That really shows them like, hey, this is what we offer, this is what we're providing. This is why you want to click here and then they do it. We're cruising, we're moving on now. What's the next thing? Images.

[00:34:37]
MALE_1: - I hate these, I'm sorry.

[00:34:42]
MALE_2: - Images are important and you're probably all photographers, you know this. Because you probably drowning in images. You need images on a page. Google rewards you for having images on a page just in general, but images, it's not as simple as just make an image and toss it up there. You need to name them. Let's go back to GTmetrix open, let's look at Pepsi and see what are there.

[00:35:01]
MALE_1: - Yeah, I think that has some of texts over here. You can check.

[00:35:06]
MALE_2: - Here's some. Pepsi has done a terrible job naming their images. Here's the interesting about images. When people search on Google, there's an image thing at the top. So if I go up here and I click on images, images will come up. This is a viable way for people to search for stuff. If we want to get fancy, we can go to YouTube and talk about that, but that's outside of the Google search.

But sometimes what happens is that your images will get picked up, and will be found instead of the actual website. So it behooves you to name your images correctly so that they can come up in a search. Rather than just name it some kind of code like 3CP5-2556PX or whatever, name your images like, I don't know, real estate photography, I guide Dallashousefront.jpeg.

Then when people search, sometimes people are just looking for a picture and it'll come up and they'll click, and then they'll go to the website from the image. There can be done from the filename itself or in some cases, what's called an alt tag, which is a way of adding extra text that identifies the image for search engines. That's a lot of extra work to do that on the backend.

But if you're building your website right now, if you just get in the habit of adding those alt tags and naming your images properly, it's very worthwhile. But think about it in the sense that those images can pull people in as well. They're also something that's searchable, if that makes any sense. Naming alt tags. Is there anything else for images I've left or anything?

[00:36:49]
MALE_1: - We mentioned this before as well. Make sure your images are sizable, small, and about effects your load time as well. Make sure you use high-quality images like nothing beats. Nothing's sets a bad taste in the mouth than having a really low resolution and it's a lot about user experience as well, as well as working with Google closely.
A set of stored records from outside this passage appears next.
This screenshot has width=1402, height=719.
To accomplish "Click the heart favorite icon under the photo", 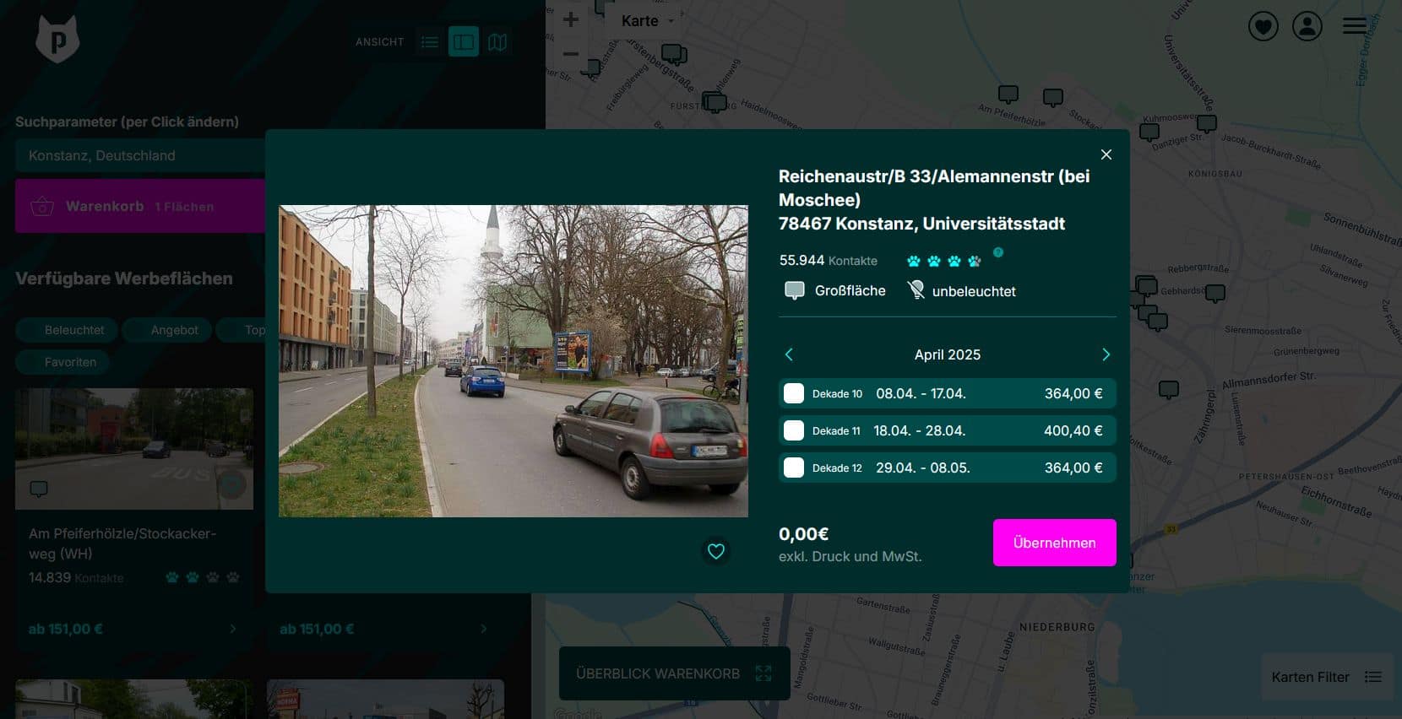I will coord(715,551).
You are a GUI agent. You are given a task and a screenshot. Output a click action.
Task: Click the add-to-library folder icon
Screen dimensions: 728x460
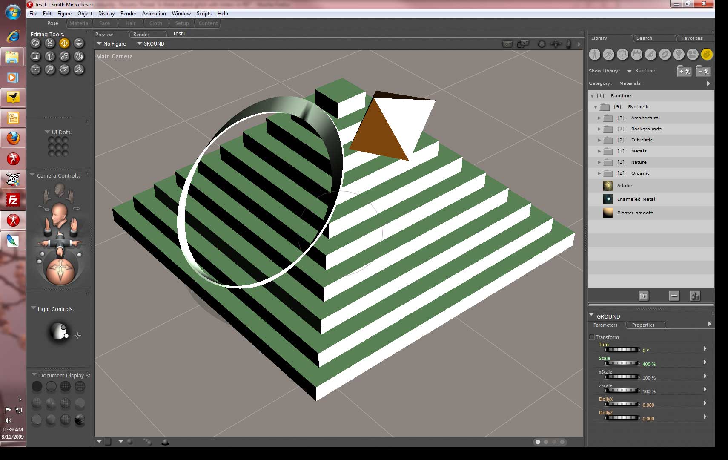643,296
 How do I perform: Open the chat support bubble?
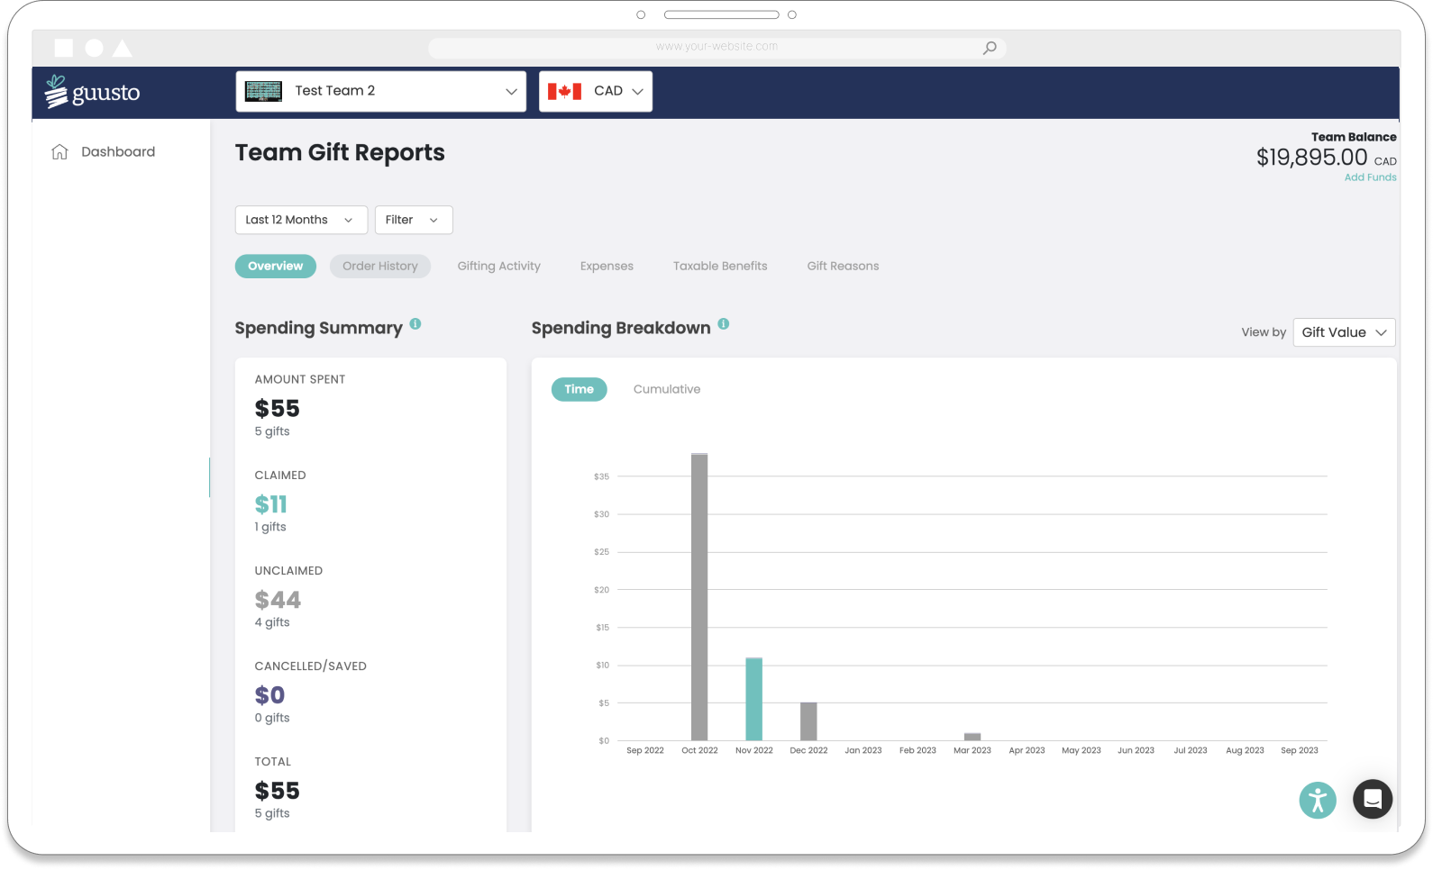click(x=1372, y=799)
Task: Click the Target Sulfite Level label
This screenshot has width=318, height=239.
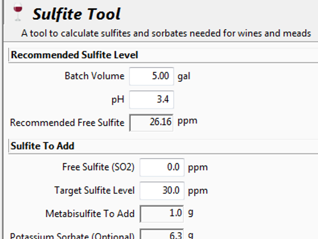Action: click(x=94, y=190)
Look at your competitors sites, either ones that are doing good in the market, and see how they're using their images. That's how I would do it.

[00:37:19]
MALE_2: - The next thing we're going to talk about is links. There's lots of different types of links. The most important type of links we're just going to address it right after that is backlinks. That's a fancy way of saying other people who have linked to your website. When you first start, you'll have no backlinks, zero backlinks. You can use tools like Semrush and H-REF to measure that. Backlinks are a long strategy and I'll explain what I'm talking about and why they're important.
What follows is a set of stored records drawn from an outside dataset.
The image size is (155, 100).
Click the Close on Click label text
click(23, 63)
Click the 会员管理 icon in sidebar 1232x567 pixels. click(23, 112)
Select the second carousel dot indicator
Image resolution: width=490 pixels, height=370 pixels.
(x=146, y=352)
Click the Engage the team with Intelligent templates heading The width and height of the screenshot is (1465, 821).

Google prioritizes sites that are linked to by other sites and also they're going to prioritize sites that are linked to by important sites. If your friend down the street has a personal page like MySpace, if that still exist, and links to your webpage, it's a backlink, but it's not any good. If Forbes or The New York Times or a.org or something else links to your site.

That's huge because those are really big, powerful websites. Google says, that's cool, I see what you've done there. You've got an a.edu, you've got a university linking to your site. That's going to boost you up in the rankings because that says to Google, this website's legit, this is important. Building backlinks takes time.

You don't get them right away and people don't link to you unless they have a reason to do it. A good reason to do it is when you create quality content that other people link to. I'm going to talk about that in a minute. But the other reason is that you've worked with people who just agree to link to you for some reason. Let's suppose you have a university.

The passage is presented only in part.